Wien (OTS) - "Gerhard Zeiler hat uns durch die Blume bestellen lassen, wir können uns die Unterschriften auf den Hut picken - jetzt picken wir ihm den ORF voll". So begründete Franz C. Bauer, Präsident der Journalistengewerkschaft, eine Aktion, die er heute gemeinsam mit der Generalsekretärin der Österreichischen Hochschülerschaft am ZA, Frau Wendt Tosca, im ORF-Funkhaus durchführte. Bauer beklebte den Eingangsbereich des Funkhauses mit Unterschriftsformularen. Die Journalistengewerkschaft hat mit anderen Institutionen - darunter mit der Österreichischen Hochschülerschaft - rund 3.300 Unterschriften gesammelt, um damit ihre Unterstützung für den teilsuspendierten ORF-Moderator Josef Broukal zu signalisieren. Broukal war nach einem Interview mit einem FPÖ-Politiker vom Generalintendanten wegen angeblich zu scharfer Gesprächsführung von der Moderation dieser Sendung abberufen worden. Zeiler begründet dies mit 800 Protestanrufen, die im ORF eingegangen seien. "Bei 800 Anrufen ist Zeiler sofort willfährig gesprungen, für 3.300 Unterschriften hingegen findet er es nicht einmal der Mühe wert, sich fünf Minuten Zeit zu nehmen, um diese entgegenzunehmen", so Bauer. Die Gewerkschaft ist vor allem darüber verärgert, daß Zeiler den Moderator in einer einsamen Entscheidung gemaßregelt habe. Zu derartigen Disziplinierungsmaßnahmen sei der Generalintendant jedenfalls nicht aufgerufen, vielmehr habe er die Posotion Broukals vor einem allfälligen Verfahren unmöglich gemacht.

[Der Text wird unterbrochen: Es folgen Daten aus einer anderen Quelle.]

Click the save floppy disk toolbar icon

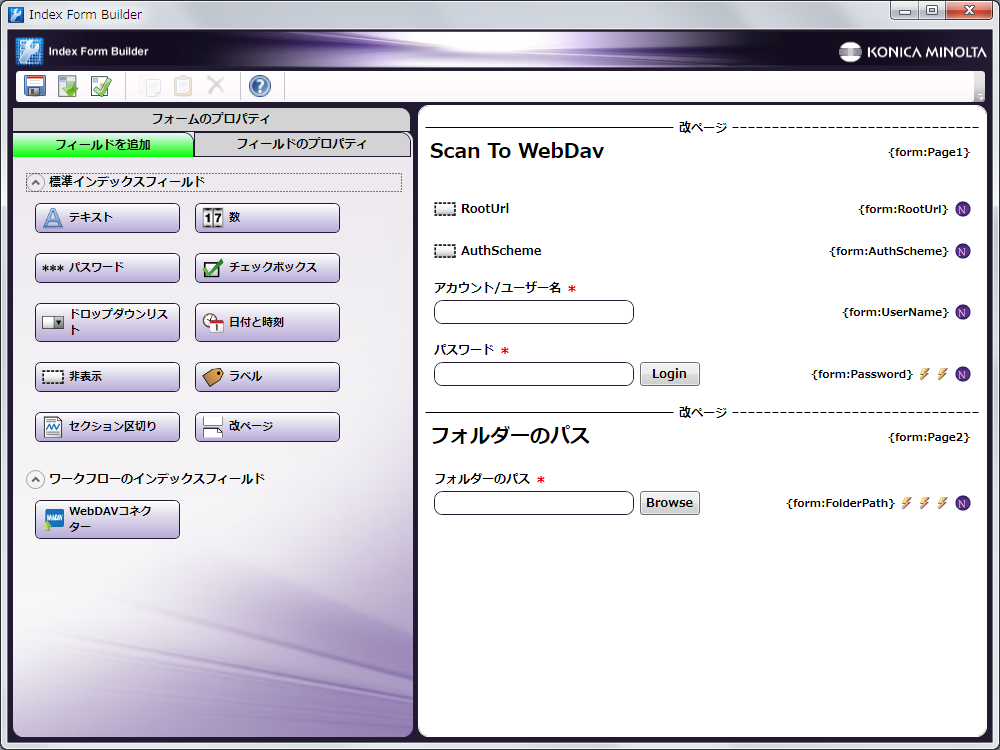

Außerdem unternehme der ORF generell zu wenig, um versteckte Parteipropaganda zu verhindern. Nach der Klebeaktion deponierte die Journalistengewerkschaft Kopien der Unterschriftenlisten an der ORF-Reception mit der Aufforderung, sie ORF-Generalintendanten Zeiler in sein Postfach zu legen - vielleicht finde Zeiler nach seiner Rückkehr vom Urlaub Gelegenheit, dieses auszuräumen.

Die Journalistengewerkschaft verfolgt mit dieser Aktion mehrere Ziele. Erstens sollten alle Verantwortlichen im ORF Sorge tragen, daß Interviews mit Politikern nicht regelmäßig zu Parteipropaganda mißbraucht werden. Mit seiner überflüssigen und liebedienerischen Aktion habe Zeiler alle Moderatorinnen und Moderatoren entmutigt, die politische Phrasendrescherei unterbinden wollen.

Zweitens fordert die Journalistengewerkschaft den Generalintendanten auf, künftig Fleißaufgaben wie die Teilsuspendierung Broukals zu unterlassen. Dies komme nämlich einer Vorverurteilung gleich und schwäche die Position des Betroffenen bei allfälligen folgenden Verfahren vor demokratisch legitimierten Instanzen.

Schließlich fordert die Journalistengewerkschaft Generalintendanten Zeiler auf, die Disziplinierungsmaßnahme zu widerrufen.